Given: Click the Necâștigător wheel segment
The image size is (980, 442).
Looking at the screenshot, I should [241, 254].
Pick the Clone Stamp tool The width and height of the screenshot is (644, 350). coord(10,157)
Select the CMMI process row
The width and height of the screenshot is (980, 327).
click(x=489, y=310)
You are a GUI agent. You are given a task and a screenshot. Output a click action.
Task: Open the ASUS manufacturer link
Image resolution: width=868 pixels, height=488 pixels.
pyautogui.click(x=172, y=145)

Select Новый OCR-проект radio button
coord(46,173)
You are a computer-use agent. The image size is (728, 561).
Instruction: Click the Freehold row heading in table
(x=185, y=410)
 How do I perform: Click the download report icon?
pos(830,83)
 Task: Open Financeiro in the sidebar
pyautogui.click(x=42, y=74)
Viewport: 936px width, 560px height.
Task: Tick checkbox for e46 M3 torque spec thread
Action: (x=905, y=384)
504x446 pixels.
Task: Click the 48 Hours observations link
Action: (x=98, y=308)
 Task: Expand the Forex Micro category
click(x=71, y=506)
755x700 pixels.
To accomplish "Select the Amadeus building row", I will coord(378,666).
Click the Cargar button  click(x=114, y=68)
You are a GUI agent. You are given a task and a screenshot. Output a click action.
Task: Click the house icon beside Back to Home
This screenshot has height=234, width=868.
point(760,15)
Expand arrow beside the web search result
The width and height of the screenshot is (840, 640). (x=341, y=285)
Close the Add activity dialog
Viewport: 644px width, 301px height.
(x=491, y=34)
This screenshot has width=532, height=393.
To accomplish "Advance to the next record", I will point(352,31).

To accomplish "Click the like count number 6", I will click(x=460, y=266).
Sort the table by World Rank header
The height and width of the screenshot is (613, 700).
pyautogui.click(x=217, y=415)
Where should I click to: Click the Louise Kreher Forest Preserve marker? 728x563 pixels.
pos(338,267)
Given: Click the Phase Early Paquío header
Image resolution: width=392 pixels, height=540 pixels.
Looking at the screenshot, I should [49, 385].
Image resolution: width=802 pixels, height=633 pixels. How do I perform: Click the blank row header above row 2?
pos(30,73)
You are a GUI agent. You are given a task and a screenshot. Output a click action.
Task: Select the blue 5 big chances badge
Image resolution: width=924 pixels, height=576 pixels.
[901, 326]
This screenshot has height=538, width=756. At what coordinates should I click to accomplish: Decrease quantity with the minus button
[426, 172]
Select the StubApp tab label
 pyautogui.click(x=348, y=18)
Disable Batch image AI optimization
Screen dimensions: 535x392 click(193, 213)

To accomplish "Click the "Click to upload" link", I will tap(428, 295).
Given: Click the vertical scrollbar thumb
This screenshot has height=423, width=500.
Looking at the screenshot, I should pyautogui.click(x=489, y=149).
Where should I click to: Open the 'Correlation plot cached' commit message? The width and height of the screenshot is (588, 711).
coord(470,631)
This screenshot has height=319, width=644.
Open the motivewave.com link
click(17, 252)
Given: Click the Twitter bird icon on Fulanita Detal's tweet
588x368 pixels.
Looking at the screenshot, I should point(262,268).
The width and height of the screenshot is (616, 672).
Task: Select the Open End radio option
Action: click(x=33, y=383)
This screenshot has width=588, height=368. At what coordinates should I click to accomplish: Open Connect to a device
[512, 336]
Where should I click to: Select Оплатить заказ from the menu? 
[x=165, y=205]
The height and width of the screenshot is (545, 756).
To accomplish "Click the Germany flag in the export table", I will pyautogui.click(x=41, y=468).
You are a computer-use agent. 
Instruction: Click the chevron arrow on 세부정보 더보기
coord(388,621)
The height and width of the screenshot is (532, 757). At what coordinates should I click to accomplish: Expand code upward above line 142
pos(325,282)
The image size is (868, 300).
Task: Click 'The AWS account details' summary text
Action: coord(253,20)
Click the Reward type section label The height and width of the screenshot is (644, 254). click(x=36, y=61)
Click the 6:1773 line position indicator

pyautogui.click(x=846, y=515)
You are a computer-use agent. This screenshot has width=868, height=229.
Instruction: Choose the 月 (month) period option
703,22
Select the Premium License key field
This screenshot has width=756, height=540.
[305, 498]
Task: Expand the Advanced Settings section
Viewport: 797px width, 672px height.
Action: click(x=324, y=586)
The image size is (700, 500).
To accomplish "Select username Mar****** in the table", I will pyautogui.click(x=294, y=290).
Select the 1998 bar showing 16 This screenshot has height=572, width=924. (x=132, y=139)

→ What this task involves
Return, word for word, the lines of the data above from the line with "Click the Reward" through the line with "Task: Expand the Advanced Settings section", inclusive.

→ The completed task
Click the Reward type section label The height and width of the screenshot is (644, 254). click(x=36, y=61)
Click the 6:1773 line position indicator

pyautogui.click(x=846, y=515)
You are a computer-use agent. This screenshot has width=868, height=229.
Instruction: Choose the 月 (month) period option
703,22
Select the Premium License key field
This screenshot has width=756, height=540.
[305, 498]
Task: Expand the Advanced Settings section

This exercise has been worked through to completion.